CUNAEUS (Van der Cun), PETRUS° (1586–1638), Dutch humanist legal scholar and poet. Cunaeus was appointed professor of Latin (1612), politics (1613), and law (1615) at Leiden University. From 1601 he had studied Hebrew under Ambrosius Regemorter at Leiden. Later he went to Franeker, where he learned Aramaic and read rabbinic texts with Johann *Drusius. His main work, De Republica Hebraeorum libri tres (Leiden 1617, with translations into English (1653), Dutch (1700), and French (1705)), was a comparative discussion of the political and theological institutions of the ancient Hebrews. Continuing similar studies by Carlo Sigonio and Cornelius Betram, Cunaeus forged political theory, historical research, and biblical studies into an integrated methodology.

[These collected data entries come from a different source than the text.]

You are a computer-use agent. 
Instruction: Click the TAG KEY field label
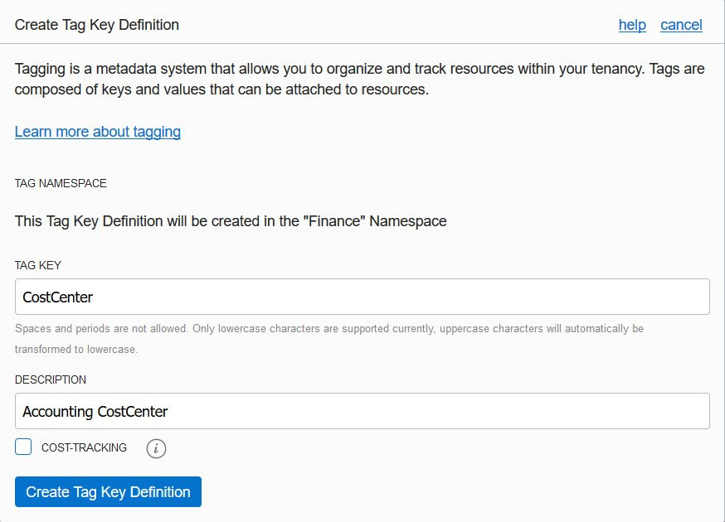[x=38, y=265]
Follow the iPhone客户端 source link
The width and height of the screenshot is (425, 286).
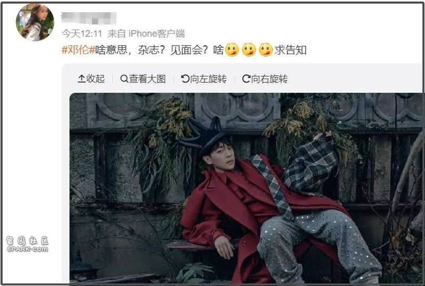point(157,33)
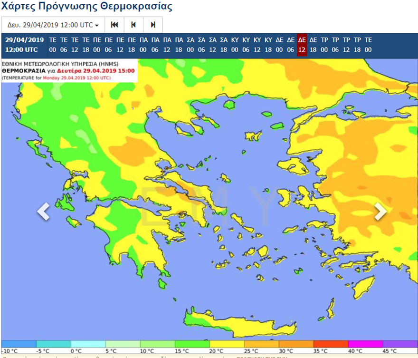418x358 pixels.
Task: Click the right arrow on the map
Action: [x=380, y=212]
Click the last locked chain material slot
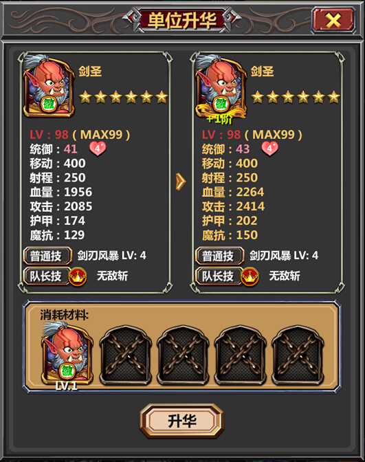This screenshot has height=462, width=365. coord(298,355)
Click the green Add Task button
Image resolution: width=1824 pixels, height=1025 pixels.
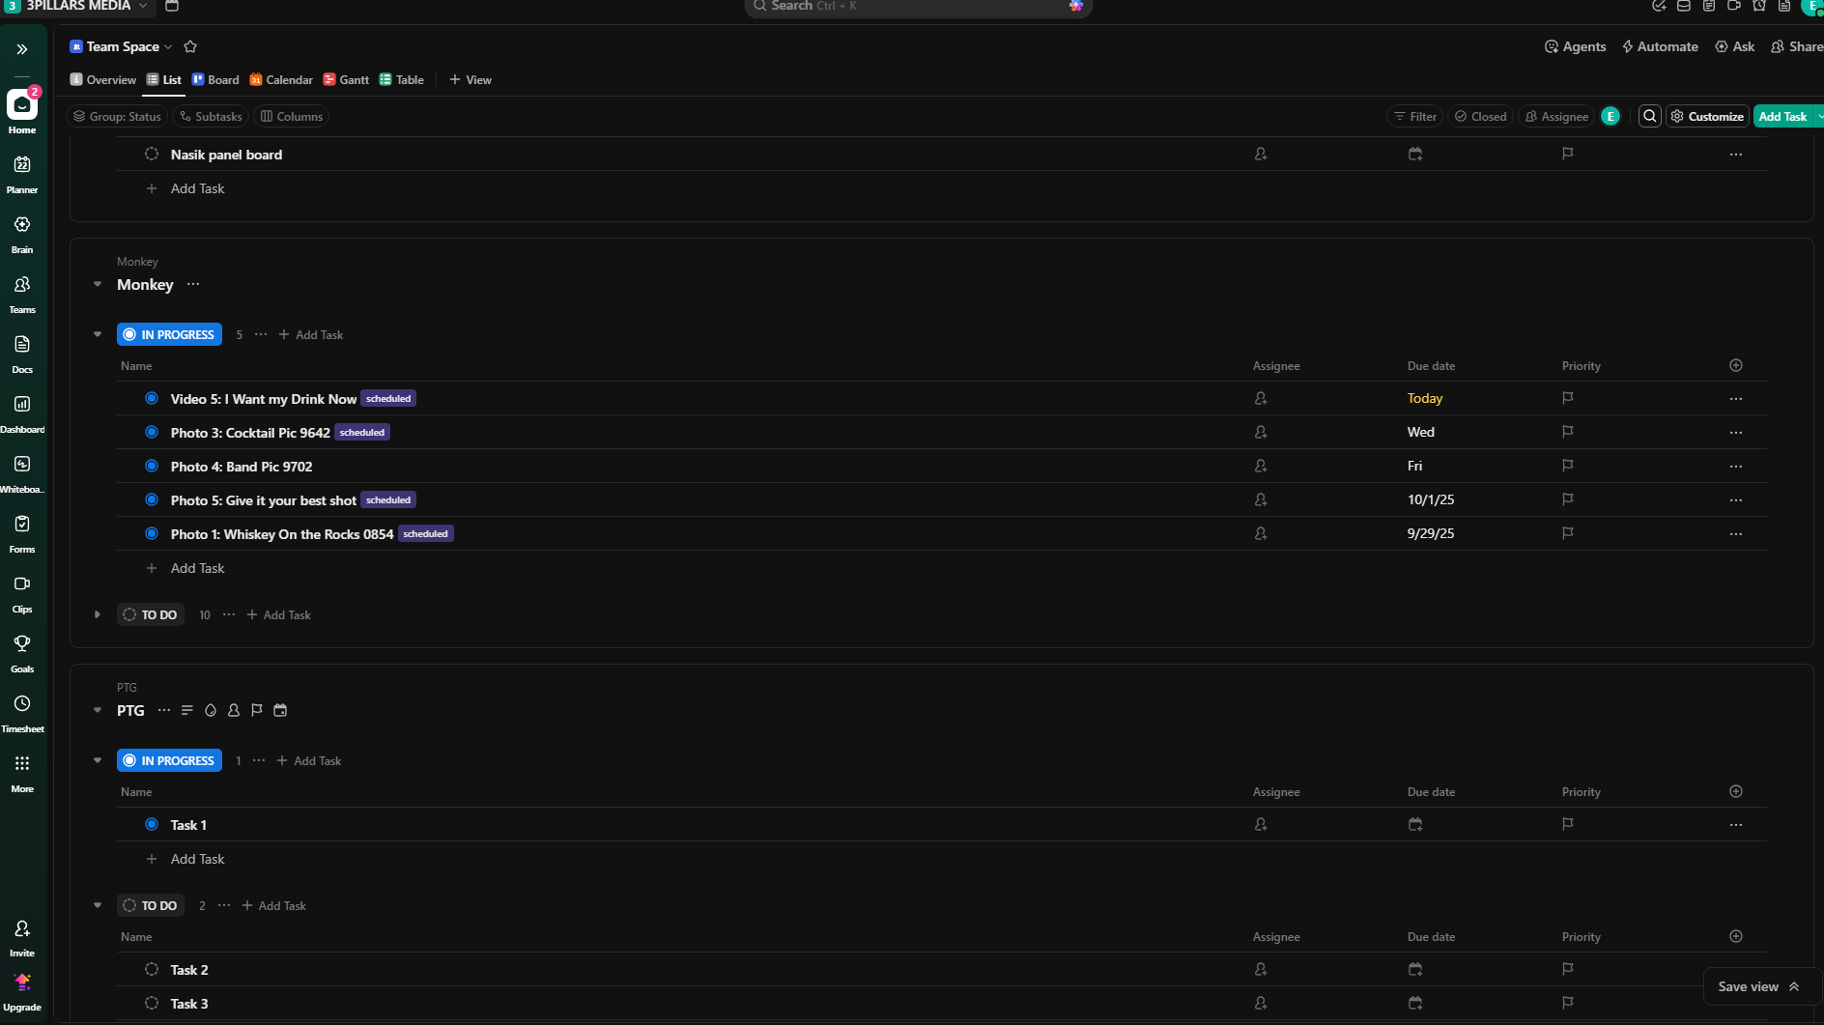(1781, 116)
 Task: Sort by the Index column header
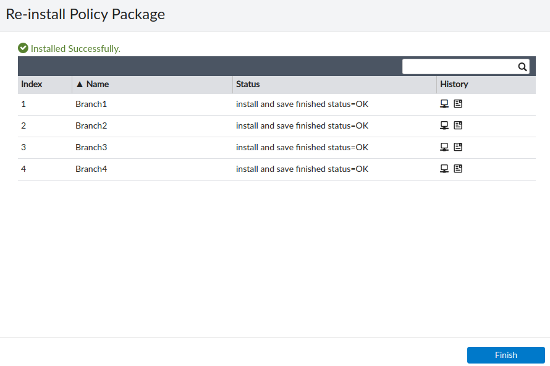pos(32,84)
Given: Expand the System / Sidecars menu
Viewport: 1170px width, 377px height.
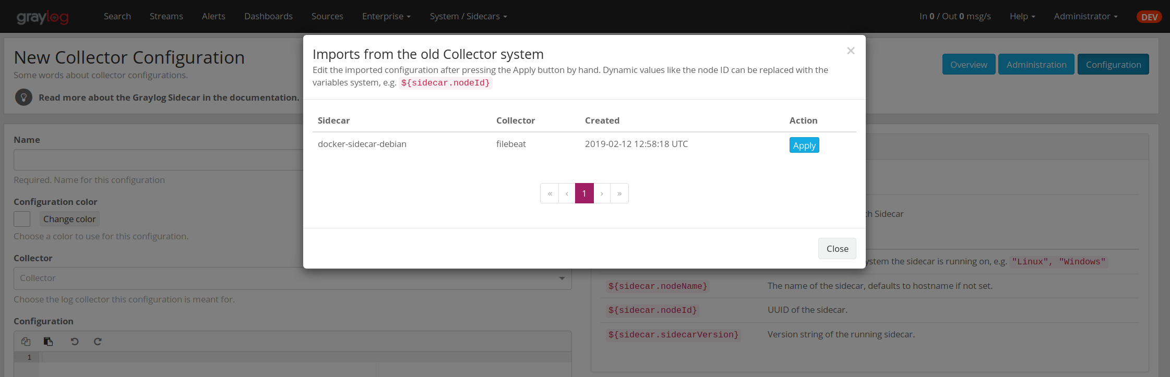Looking at the screenshot, I should click(468, 17).
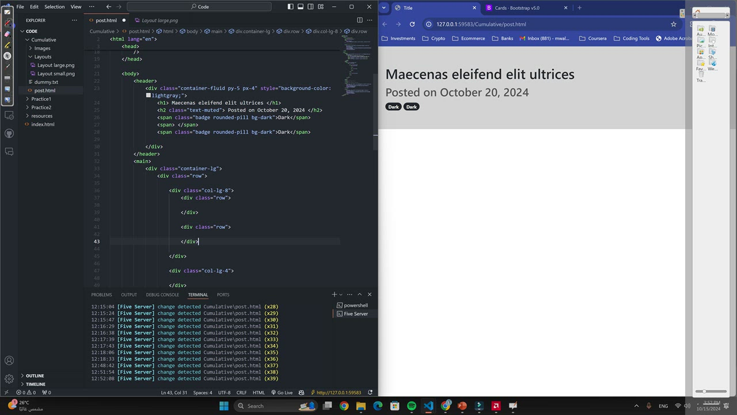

Taking *Josephus as his point of departure, he tried to show the superiority of the Israelite theocracy to the Greek and Roman polity. His exposition was one of the first to systematically rely on talmudic and medieval Jewish sources.

BIBLIOGRAPHY:

A.J. van der Aa, Biografisch Woordenboek der Nederlanden III (1854), 914–20; P.C. Molhuysen et al., Nieuw Nederlandsch Biografisch Woordenboek I (1911), 658–60; Nouvelle Biographie Universelle, 10 (1858), 351–52; J.R. Ziskind, in: JQR, 68 (1978) 235–54.